Confronting the anthropocene through art

View of Vitrine, Photo by Emma Bell / The Concordian

Concordia’s Faculty of Fine Arts celebrates the collaborative research project of a graduate seminar.

The vitrine display space at the core of the Faculty of Fine Arts in Concordia’s EV building currently hosts the cumulative research project that the students of Dr. Johanne Sloan’s graduate seminar, Confronting the Anthropocene: Theory, Activism, and Art, collaborated on last winter. The vitrine aims to showcase the depth of creativity among Concordia’s fine arts and art history students, and this dynamic, colourful, and eye-catching display fits its purpose.

The “Anthropocene” is a concept that emerges in discussions surrounding the ecological crisis as the reality of climate change forces us to reconcile with the natural world. Dr. Sloan explains in the curatorial statement that the term problematically implies that “all humans (“anthropos”) are equally responsible for the dire state of the planet.” The display offers a lexicon of alternative terms that more precisely describe the reality of who and what ought to be held proportionally accountable. 
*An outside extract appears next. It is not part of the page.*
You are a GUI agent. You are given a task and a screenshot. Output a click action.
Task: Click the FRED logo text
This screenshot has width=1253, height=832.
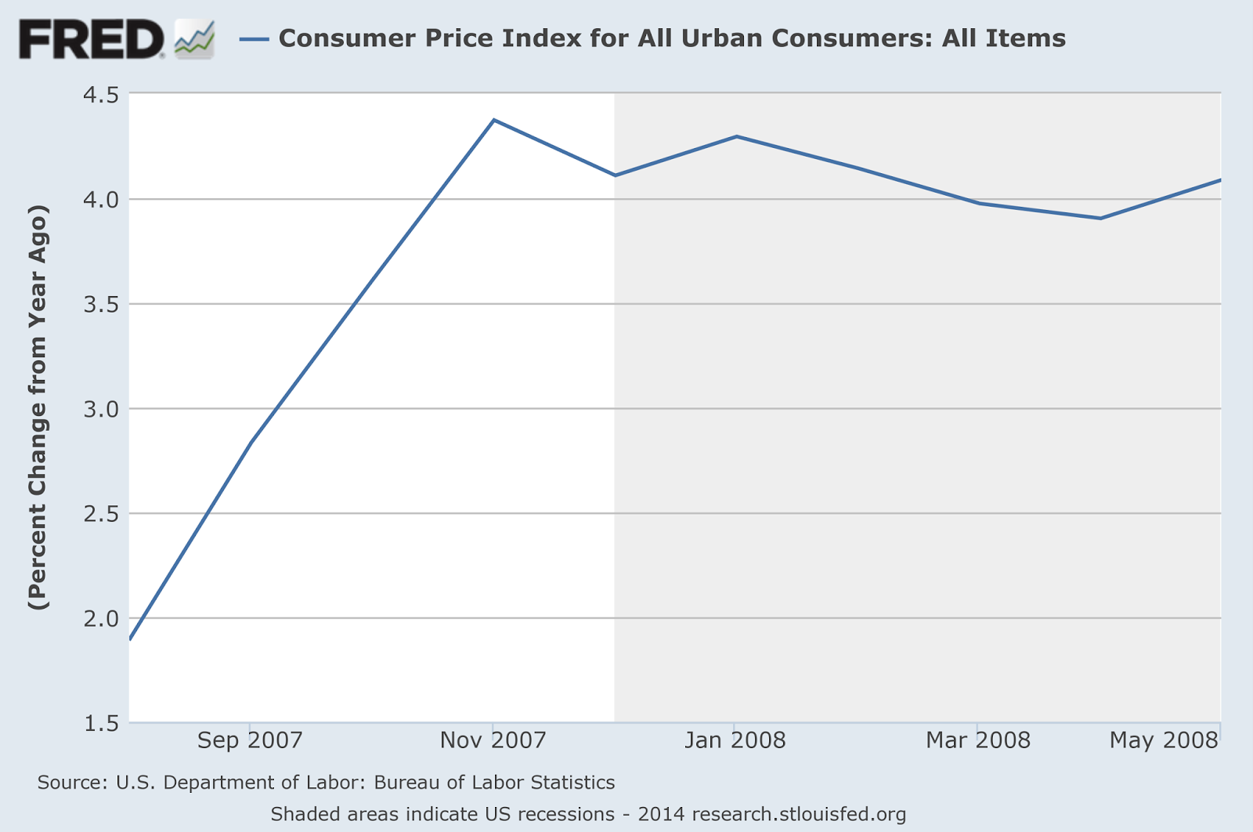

Caro DeFrias served as the vitrine’s coordinator during the 2022-2023 academic year. They described the vitrine as an “exciting and urgent space” that stands as a celebration and a site of exercise for the Concordia student body and its classes. While the coordinator serves a largely facilitative role, DeFrias participated as a curator for the final project of the year along with their seminar peers. This display is a testament to their creative vision.

The project presented the students with the question of how the concept of the Anthropocene impacts the way they look at visual art that represents the natural world. The students each reinterpreted a work of art and crafted an “alternative museum label” for it that deliberately responds to this question. 

DeFrias writes of Agnes Martin’s The Rose: “In presenting a rosy haze, Martin appears to reject the traps of symbolism and iconography which might lead us to the appropriation or taking-for-granted of the rose as a symbol of human desire or an aesthetic object. Instead, The Rose undoes these lines and presents us with the grid and a new way of looking — asking us to feel and tenderly come to know The Rose as a subject.” The grid speaks to the networks that constitute the relationship between human behaviour and the agency of non-human species. 

The exhibit draws from the existing literature  that shaped the backbone of Sloan’s course, including the work of Black feminist scholar Christina Sharpe, Métis anthropologist Zoë Todd, Blackfoot scholar Leroy Little Bear, and ecofeminist scholar Donna Haraway, among others. The gridded backdrop of the vitrine display intertwines this vocabulary among imagery of flora and fauna, visually demonstrating the entanglements between humanity and nature. 

The vitrine can be found across from the graduate seminar room (EV 3.760) and will be up until a new coordinator is selected in late September.